• **Exercise directions**
Output each record in full, exactly as it stands.
== Segment start ==
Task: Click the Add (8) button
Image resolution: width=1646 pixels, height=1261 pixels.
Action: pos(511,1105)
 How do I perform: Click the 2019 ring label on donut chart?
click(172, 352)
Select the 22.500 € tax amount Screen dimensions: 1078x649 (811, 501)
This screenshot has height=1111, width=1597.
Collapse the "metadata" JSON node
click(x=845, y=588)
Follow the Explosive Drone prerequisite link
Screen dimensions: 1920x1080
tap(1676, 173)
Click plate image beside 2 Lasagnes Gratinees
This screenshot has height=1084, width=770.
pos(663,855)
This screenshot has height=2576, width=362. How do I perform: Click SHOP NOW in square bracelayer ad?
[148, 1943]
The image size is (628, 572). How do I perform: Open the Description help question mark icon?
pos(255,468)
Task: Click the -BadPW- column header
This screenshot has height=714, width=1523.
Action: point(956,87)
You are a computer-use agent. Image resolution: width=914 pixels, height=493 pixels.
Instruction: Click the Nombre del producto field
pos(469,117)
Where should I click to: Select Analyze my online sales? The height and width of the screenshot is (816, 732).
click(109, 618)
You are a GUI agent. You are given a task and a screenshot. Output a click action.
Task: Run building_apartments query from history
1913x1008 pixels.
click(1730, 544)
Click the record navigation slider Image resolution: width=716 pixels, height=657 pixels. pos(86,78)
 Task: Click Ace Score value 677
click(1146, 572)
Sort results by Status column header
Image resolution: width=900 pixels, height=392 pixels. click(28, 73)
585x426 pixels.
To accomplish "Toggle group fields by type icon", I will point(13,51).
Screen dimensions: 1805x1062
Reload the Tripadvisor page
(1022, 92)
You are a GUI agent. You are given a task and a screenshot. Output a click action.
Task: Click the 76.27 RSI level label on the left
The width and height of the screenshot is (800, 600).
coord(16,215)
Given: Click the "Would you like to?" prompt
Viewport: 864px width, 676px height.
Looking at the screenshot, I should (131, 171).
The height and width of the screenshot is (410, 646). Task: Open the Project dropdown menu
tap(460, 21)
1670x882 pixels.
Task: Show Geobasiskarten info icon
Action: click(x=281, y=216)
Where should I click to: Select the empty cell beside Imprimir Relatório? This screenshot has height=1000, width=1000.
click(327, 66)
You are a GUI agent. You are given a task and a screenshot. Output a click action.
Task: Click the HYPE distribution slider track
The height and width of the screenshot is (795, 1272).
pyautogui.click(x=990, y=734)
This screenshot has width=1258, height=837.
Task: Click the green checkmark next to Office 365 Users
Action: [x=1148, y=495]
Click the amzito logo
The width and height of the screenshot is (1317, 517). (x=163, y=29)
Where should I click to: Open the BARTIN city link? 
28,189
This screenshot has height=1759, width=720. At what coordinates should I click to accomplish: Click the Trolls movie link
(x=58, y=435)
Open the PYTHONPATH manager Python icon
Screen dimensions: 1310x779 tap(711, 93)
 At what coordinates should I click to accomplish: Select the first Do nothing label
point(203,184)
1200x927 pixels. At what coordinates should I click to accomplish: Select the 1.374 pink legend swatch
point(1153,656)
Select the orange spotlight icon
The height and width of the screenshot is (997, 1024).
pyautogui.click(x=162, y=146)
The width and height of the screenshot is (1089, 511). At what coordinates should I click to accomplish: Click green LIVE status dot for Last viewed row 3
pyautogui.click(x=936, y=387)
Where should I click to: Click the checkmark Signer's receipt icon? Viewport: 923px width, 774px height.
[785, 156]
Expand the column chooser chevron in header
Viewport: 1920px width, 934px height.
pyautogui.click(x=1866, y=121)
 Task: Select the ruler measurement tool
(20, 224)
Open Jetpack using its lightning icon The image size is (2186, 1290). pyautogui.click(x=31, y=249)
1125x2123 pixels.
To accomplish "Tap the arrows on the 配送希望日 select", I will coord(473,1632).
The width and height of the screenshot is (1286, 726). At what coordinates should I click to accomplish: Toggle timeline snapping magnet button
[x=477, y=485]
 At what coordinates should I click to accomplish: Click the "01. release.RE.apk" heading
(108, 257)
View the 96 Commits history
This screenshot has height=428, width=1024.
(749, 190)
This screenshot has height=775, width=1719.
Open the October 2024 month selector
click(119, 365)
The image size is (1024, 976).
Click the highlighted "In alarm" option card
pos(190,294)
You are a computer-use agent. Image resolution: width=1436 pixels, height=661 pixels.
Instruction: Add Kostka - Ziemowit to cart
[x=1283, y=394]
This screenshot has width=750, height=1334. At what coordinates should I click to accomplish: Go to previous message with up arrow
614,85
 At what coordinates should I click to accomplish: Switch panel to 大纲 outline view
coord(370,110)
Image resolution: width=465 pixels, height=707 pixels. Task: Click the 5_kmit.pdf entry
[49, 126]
== Segment end ==
• **Reply**
Task: Click the Add (8) button
Image resolution: width=1646 pixels, height=1261 pixels.
Action: pos(511,1105)
 How do I perform: Click the 2019 ring label on donut chart?
click(172, 352)
Select the 22.500 € tax amount Screen dimensions: 1078x649 (811, 501)
This screenshot has height=1111, width=1597.
Collapse the "metadata" JSON node
click(x=845, y=588)
Follow the Explosive Drone prerequisite link
Screen dimensions: 1920x1080
tap(1676, 173)
Click plate image beside 2 Lasagnes Gratinees
This screenshot has height=1084, width=770.
pos(663,855)
This screenshot has height=2576, width=362. How do I perform: Click SHOP NOW in square bracelayer ad?
[148, 1943]
The image size is (628, 572). How do I perform: Open the Description help question mark icon?
pos(255,468)
Task: Click the -BadPW- column header
This screenshot has height=714, width=1523.
Action: point(956,87)
You are a computer-use agent. Image resolution: width=914 pixels, height=493 pixels.
Instruction: Click the Nombre del producto field
pos(469,117)
Where should I click to: Select Analyze my online sales? The height and width of the screenshot is (816, 732).
click(109, 618)
You are a GUI agent. You are given a task and a screenshot. Output a click action.
Task: Run building_apartments query from history
1913x1008 pixels.
click(1730, 544)
Click the record navigation slider Image resolution: width=716 pixels, height=657 pixels. pos(86,78)
 Task: Click Ace Score value 677
click(1146, 572)
Sort results by Status column header
Image resolution: width=900 pixels, height=392 pixels. click(28, 73)
585x426 pixels.
To accomplish "Toggle group fields by type icon", I will point(13,51).
Screen dimensions: 1805x1062
Reload the Tripadvisor page
(1022, 92)
You are a GUI agent. You are given a task and a screenshot. Output a click action.
Task: Click the 76.27 RSI level label on the left
The width and height of the screenshot is (800, 600).
coord(16,215)
Given: Click the "Would you like to?" prompt
Viewport: 864px width, 676px height.
Looking at the screenshot, I should (131, 171).
The height and width of the screenshot is (410, 646). Task: Open the Project dropdown menu
tap(460, 21)
1670x882 pixels.
Task: Show Geobasiskarten info icon
Action: click(x=281, y=216)
Where should I click to: Select the empty cell beside Imprimir Relatório? This screenshot has height=1000, width=1000.
click(327, 66)
You are a GUI agent. You are given a task and a screenshot. Output a click action.
Task: Click the HYPE distribution slider track
The height and width of the screenshot is (795, 1272).
pyautogui.click(x=990, y=734)
This screenshot has width=1258, height=837.
Task: Click the green checkmark next to Office 365 Users
Action: [x=1148, y=495]
Click the amzito logo
The width and height of the screenshot is (1317, 517). (x=163, y=29)
Where should I click to: Open the BARTIN city link? 
28,189
This screenshot has height=1759, width=720. At what coordinates should I click to accomplish: Click the Trolls movie link
(x=58, y=435)
Open the PYTHONPATH manager Python icon
Screen dimensions: 1310x779 tap(711, 93)
 At what coordinates should I click to accomplish: Select the first Do nothing label
point(203,184)
1200x927 pixels. At what coordinates should I click to accomplish: Select the 1.374 pink legend swatch
point(1153,656)
Select the orange spotlight icon
The height and width of the screenshot is (997, 1024).
pyautogui.click(x=162, y=146)
The width and height of the screenshot is (1089, 511). At what coordinates should I click to accomplish: Click green LIVE status dot for Last viewed row 3
pyautogui.click(x=936, y=387)
Where should I click to: Click the checkmark Signer's receipt icon? Viewport: 923px width, 774px height.
[785, 156]
Expand the column chooser chevron in header
Viewport: 1920px width, 934px height.
pyautogui.click(x=1866, y=121)
 Task: Select the ruler measurement tool
(20, 224)
Open Jetpack using its lightning icon The image size is (2186, 1290). pyautogui.click(x=31, y=249)
1125x2123 pixels.
To accomplish "Tap the arrows on the 配送希望日 select", I will coord(473,1632).
The width and height of the screenshot is (1286, 726). At what coordinates should I click to accomplish: Toggle timeline snapping magnet button
[x=477, y=485]
 At what coordinates should I click to accomplish: Click the "01. release.RE.apk" heading
(108, 257)
View the 96 Commits history
This screenshot has height=428, width=1024.
(749, 190)
This screenshot has height=775, width=1719.
Open the October 2024 month selector
click(119, 365)
The image size is (1024, 976).
Click the highlighted "In alarm" option card
pos(190,294)
You are a computer-use agent. Image resolution: width=1436 pixels, height=661 pixels.
Instruction: Add Kostka - Ziemowit to cart
[x=1283, y=394]
This screenshot has width=750, height=1334. At what coordinates should I click to accomplish: Go to previous message with up arrow
614,85
 At what coordinates should I click to accomplish: Switch panel to 大纲 outline view
coord(370,110)
Image resolution: width=465 pixels, height=707 pixels. Task: Click the 5_kmit.pdf entry
[49, 126]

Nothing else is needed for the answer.